**BAGIAN DOKUMEN**:
Pendekatan struktural setidaknya telah menyedikan pemahaman yang lebih baik terhadap politik Orde Baru. Pendekatan ini menekankan saling keterkaitan antara dunia politik dan ekonomi. Pendekatan ini juga menonjolkan peran kelas-kelas sosial dalam menentukan kebijakan politik Orde Baru. Pendekatan struktural juga melihat kelahiran Orde Baru sebagai produk konteks sejarah yang spesifik di 1960-an yang membuat tatanan sosial yang baru ini tidak bisa disamakan dengan model kekuasaan tradisional yang pernah dikenal dalam sejarah Indonesia.

Berbagai perpektif hadir dalam rangka memahami sistem politik Orde Baru. Kesemuanya tidak bisa dipahami secara terpisah. Antara satu perspektif dengan perspektif lain bisa dikatakan bersifat saling melengkapi. Pendekatan-pendekatan dominan tersebut memiliki berbagai kelemahan. Salah satunya adalah, adanya fokus kajian yang berbeda antara satu perspektif dengan perspektif lain dengan menegasikan faktor di luar fokus kajian tersebut. Salah satu pespektif sibuk menjelaskan struktur ekonomi saja sedangkan yang lain hanya menjelaskan stuktur politik. Padahal, antara struktur politik dan ekonomi, keduanya memiliki hubungan dialektis yang tidak dapat dipisahkan. Pendekatan-pendekatan dominan di atas terlalu memberi perhatian yang lebih dalam terhadap struktur negara dan elit.

Catatan lokasi kata dan elemen:
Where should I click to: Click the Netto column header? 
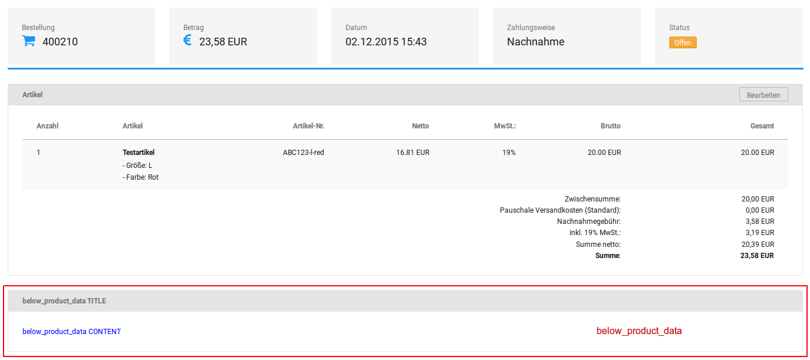pos(420,126)
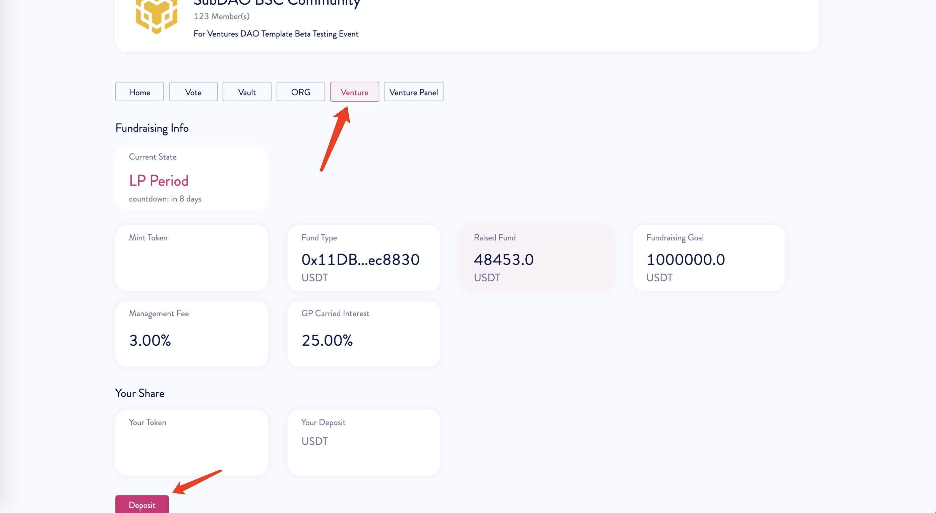Click the 123 Member(s) text

point(221,16)
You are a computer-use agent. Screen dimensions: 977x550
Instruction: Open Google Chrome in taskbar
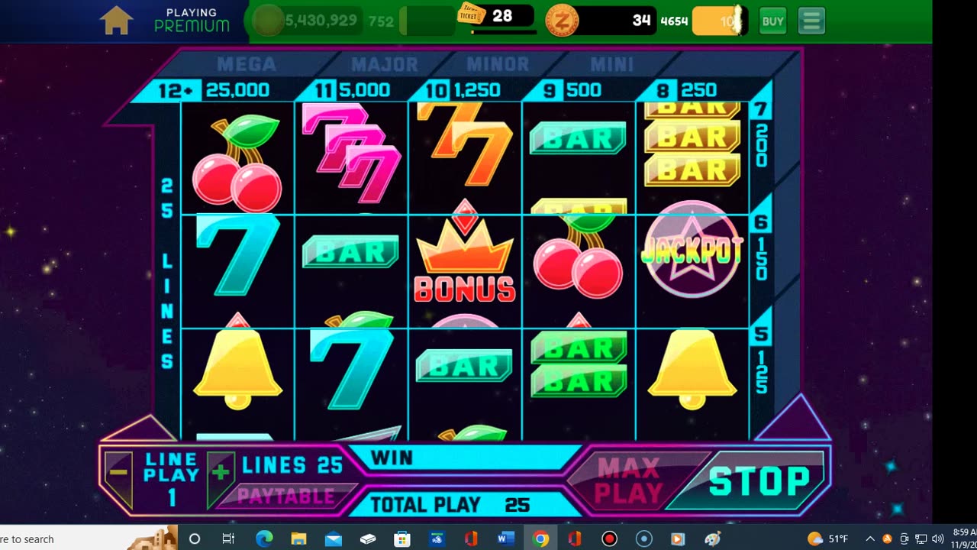click(x=540, y=539)
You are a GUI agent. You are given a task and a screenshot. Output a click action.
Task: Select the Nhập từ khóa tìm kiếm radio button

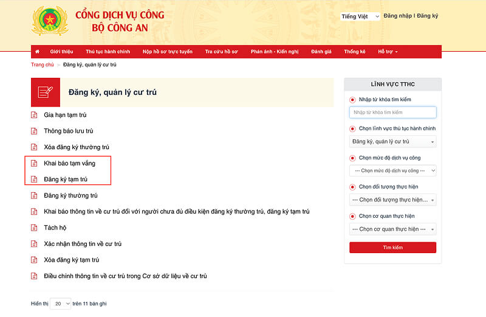pyautogui.click(x=352, y=100)
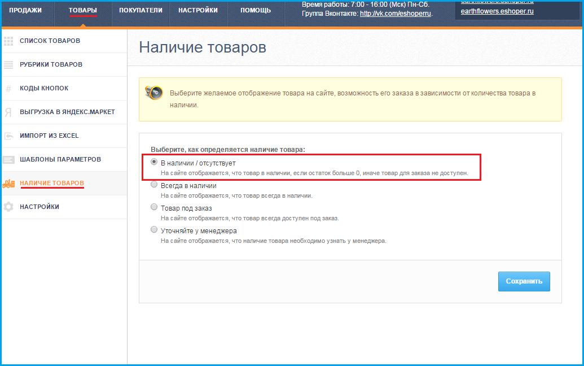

**PETUNJUK KERJA**:
1. Jawab pertanyaan berikut berdasarkan teks tentang politik Orde Baru.
(a) Keterkaitan apa yang ditekankan oleh pendekatan struktural?
(b) Hubungan seperti apa yang dimiliki struktur politik dan struktur ekonomi?
(c) Pendekatan-pendekatan dominan terlalu memberi perhatian terhadap apa?
2. Kutip dari teks tentang politik Orde Baru seluruh bagian mulai dari "Pendekatan struktural setidaknya" hingga "dalam sejarah Indonesia.".

**PENYELESAIAN SOAL**:
1.
(a) Saling keterkaitan antara dunia politik dan ekonomi.
(b) Hubungan dialektis yang tidak dapat dipisahkan.
(c) Struktur negara dan elit.

2.
Pendekatan struktural setidaknya telah menyedikan pemahaman yang lebih baik terhadap politik Orde Baru. Pendekatan ini menekankan saling keterkaitan antara dunia politik dan ekonomi. Pendekatan ini juga menonjolkan peran kelas-kelas sosial dalam menentukan kebijakan politik Orde Baru. Pendekatan struktural juga melihat kelahiran Orde Baru sebagai produk konteks sejarah yang spesifik di 1960-an yang membuat tatanan sosial yang baru ini tidak bisa disamakan dengan model kekuasaan tradisional yang pernah dikenal dalam sejarah Indonesia.